(Collected data entries)
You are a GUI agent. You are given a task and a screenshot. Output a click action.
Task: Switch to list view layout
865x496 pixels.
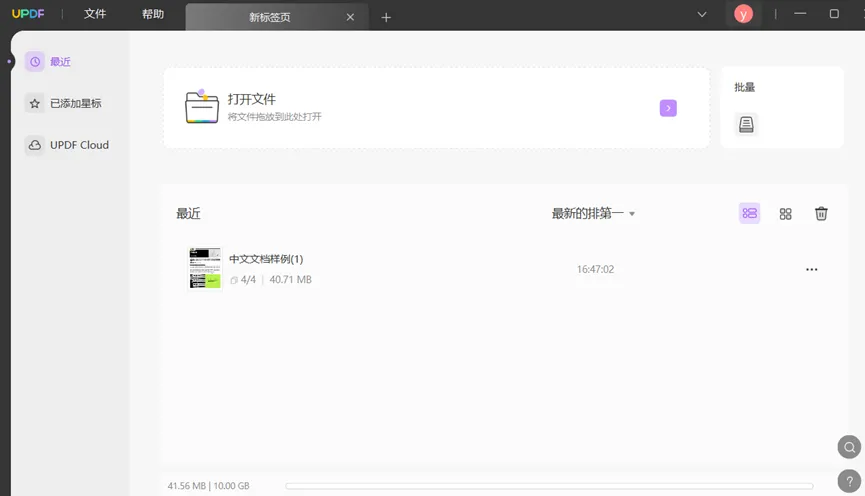[x=749, y=213]
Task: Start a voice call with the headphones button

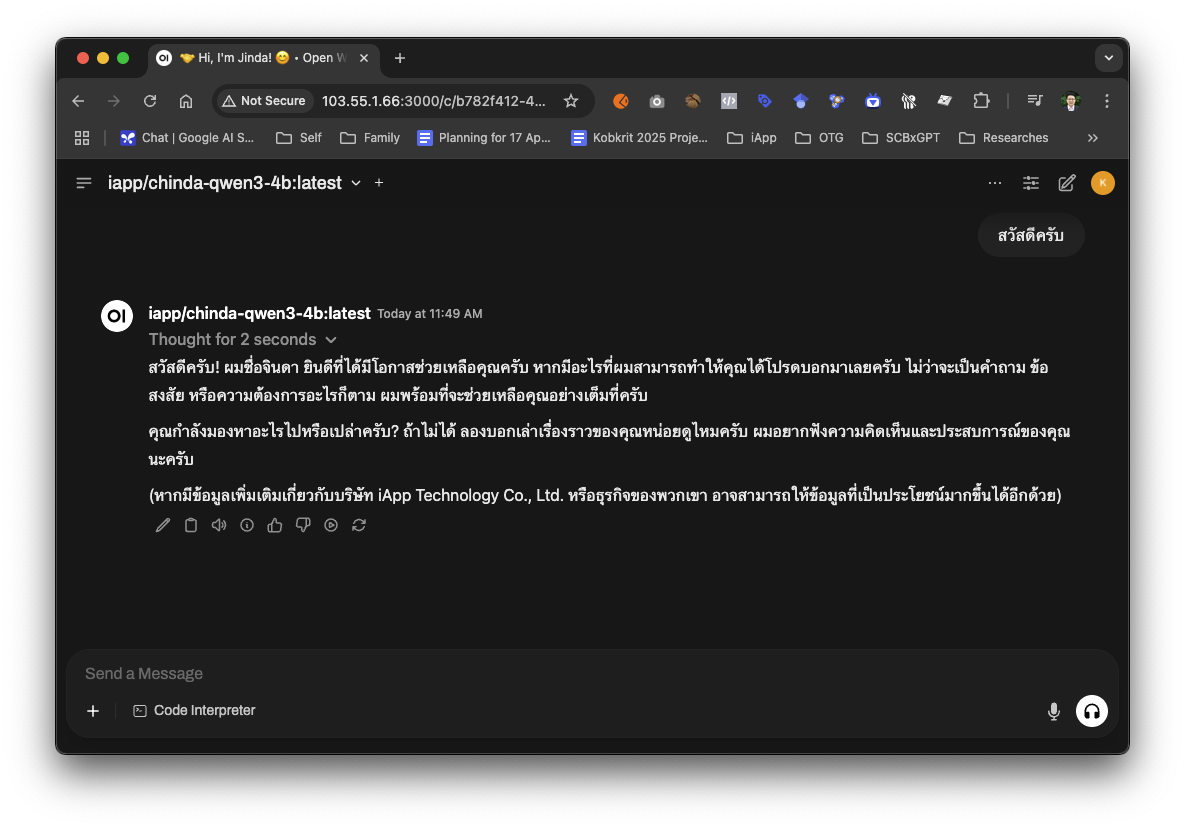Action: [x=1091, y=711]
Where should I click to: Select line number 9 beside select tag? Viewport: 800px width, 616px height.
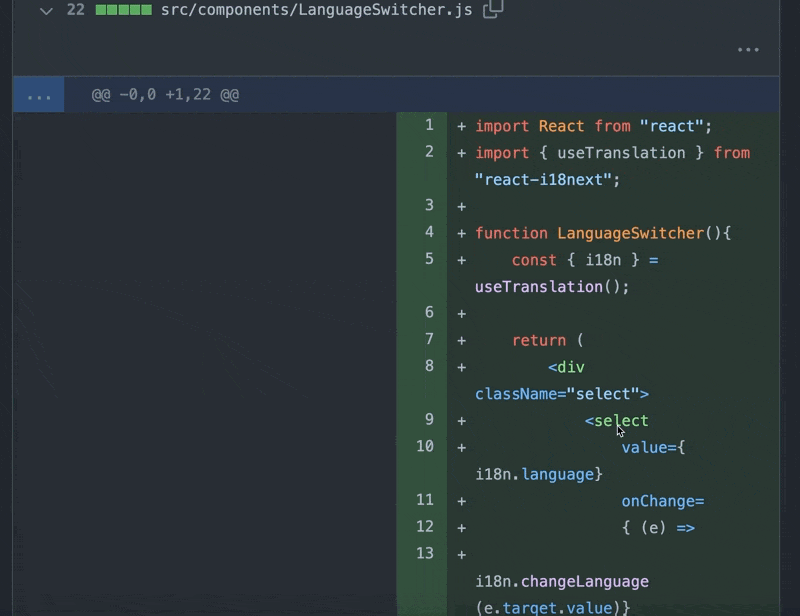429,420
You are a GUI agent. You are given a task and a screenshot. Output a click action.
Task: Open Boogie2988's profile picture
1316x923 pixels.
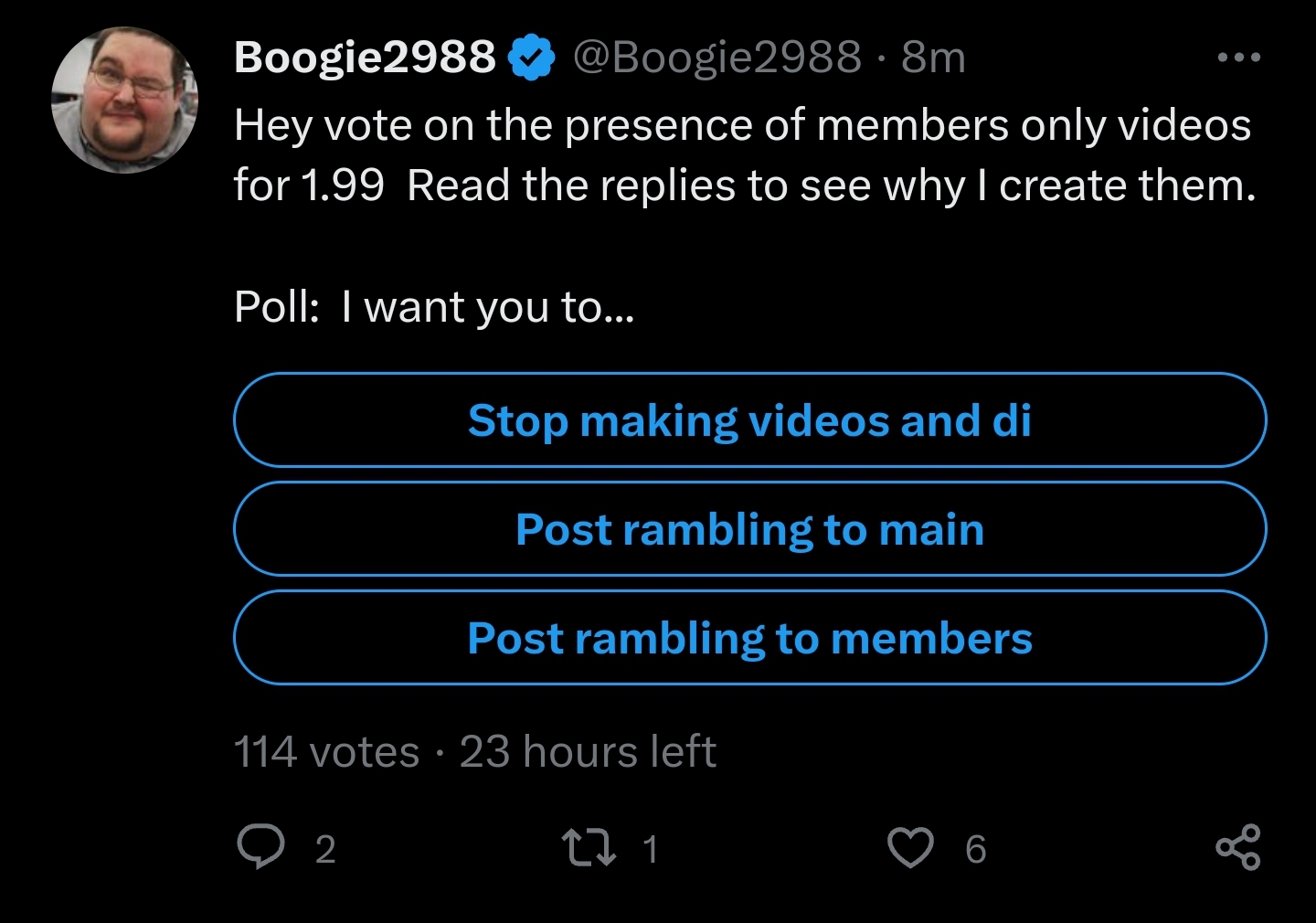(125, 100)
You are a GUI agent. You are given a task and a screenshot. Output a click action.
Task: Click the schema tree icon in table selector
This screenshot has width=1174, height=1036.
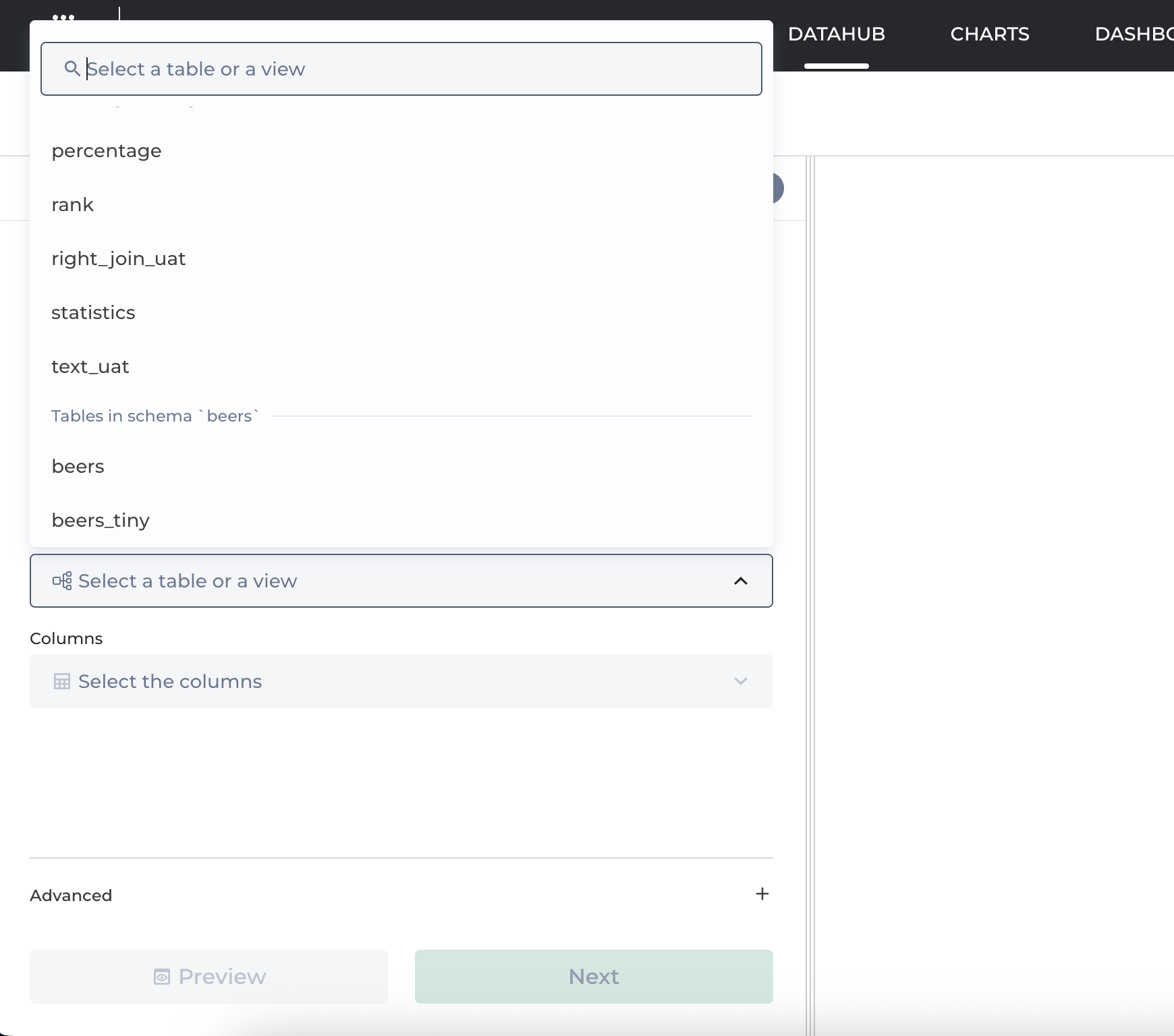point(62,581)
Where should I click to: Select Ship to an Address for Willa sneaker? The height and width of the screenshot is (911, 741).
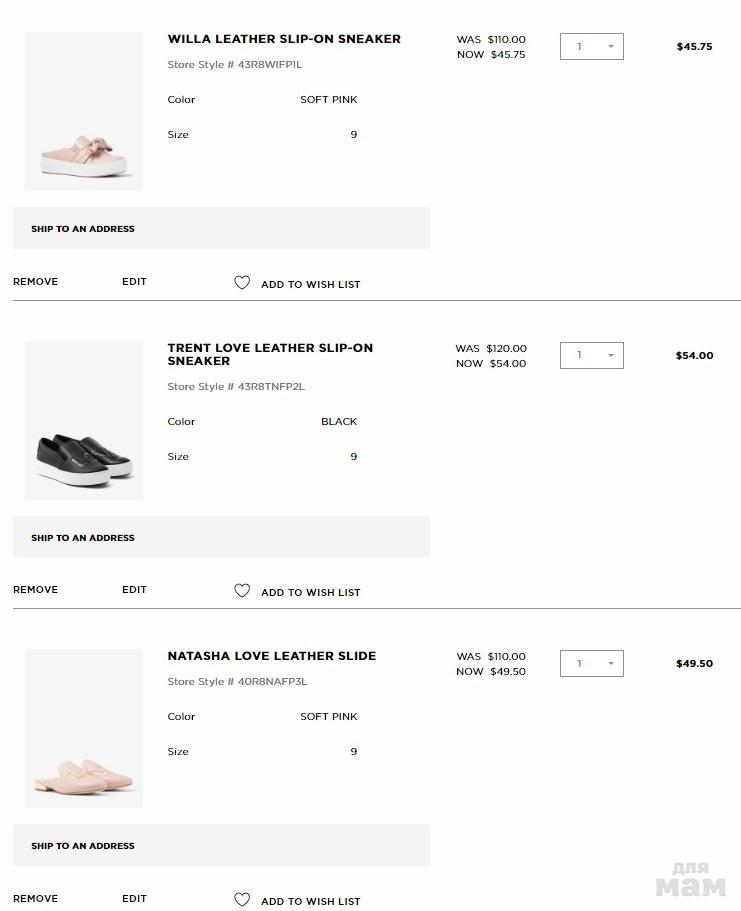[x=83, y=229]
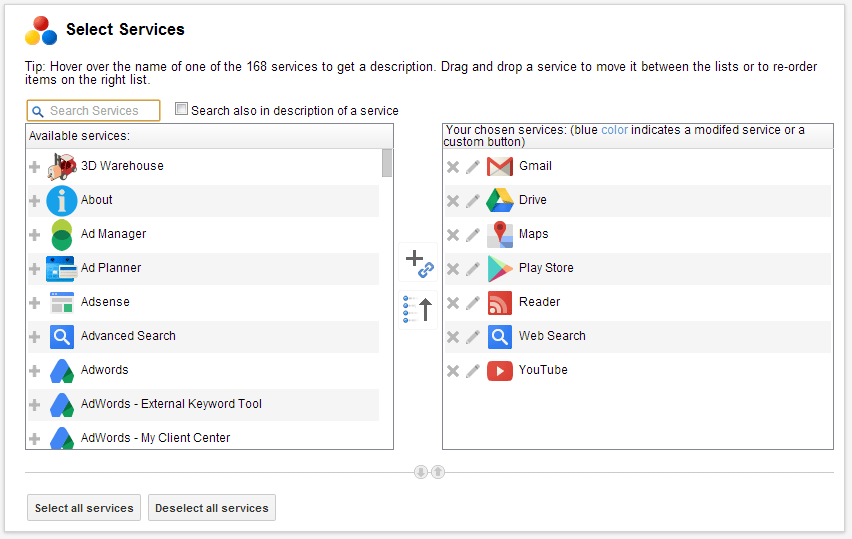
Task: Add 3D Warehouse using its plus icon
Action: click(x=35, y=167)
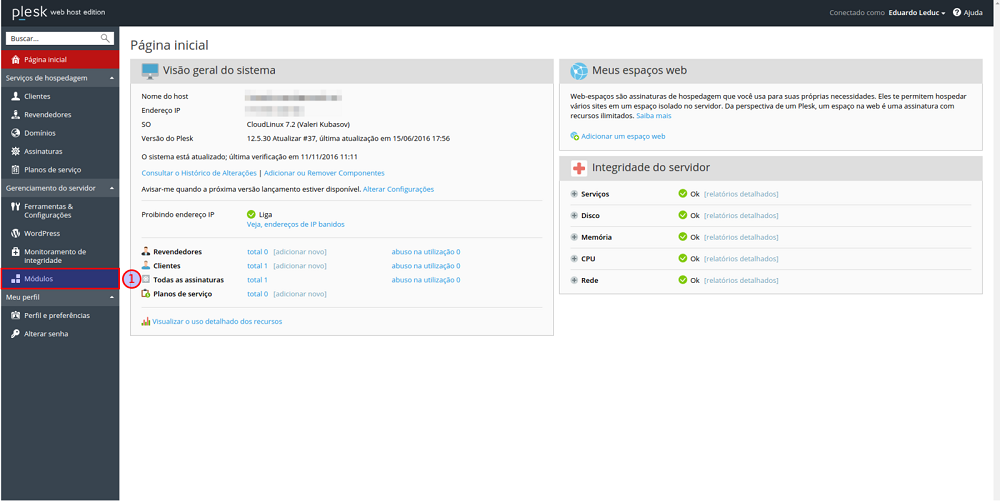Click the Ajuda help icon
The width and height of the screenshot is (1000, 501).
pyautogui.click(x=957, y=13)

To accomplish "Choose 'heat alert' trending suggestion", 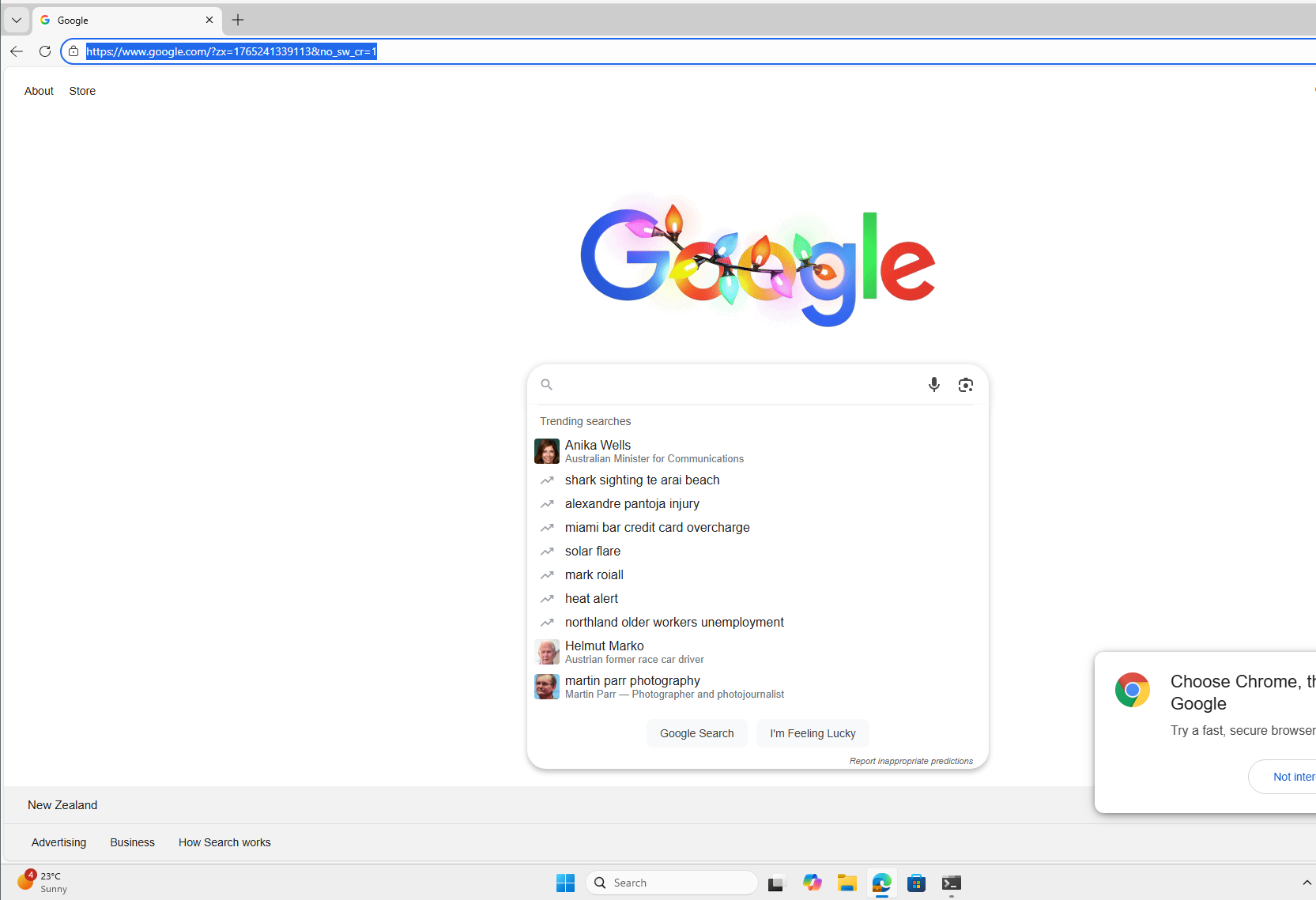I will tap(591, 598).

**TASK TO COMPLETE:** May I have only the lines from the start of the data through the line containing "Task: Click the", both included, reproduced exactly and without the pictures?

**ANSWER TO THE PROBLEM:**
You are a GUI agent. You are given a task and a screenshot. Output a click action.
Task: Switch to list view layout
865x496 pixels.
[x=749, y=213]
Task: Start a voice call with the headphones button

Action: [x=1091, y=711]
Where should I click to: Select line number 9 beside select tag? Viewport: 800px width, 616px height.
429,420
You are a GUI agent. You are given a task and a screenshot. Output a click action.
Task: Open Boogie2988's profile picture
1316x923 pixels.
(125, 100)
You are a GUI agent. You are given a task and a screenshot. Output a click action.
Task: Click the schema tree icon in table selector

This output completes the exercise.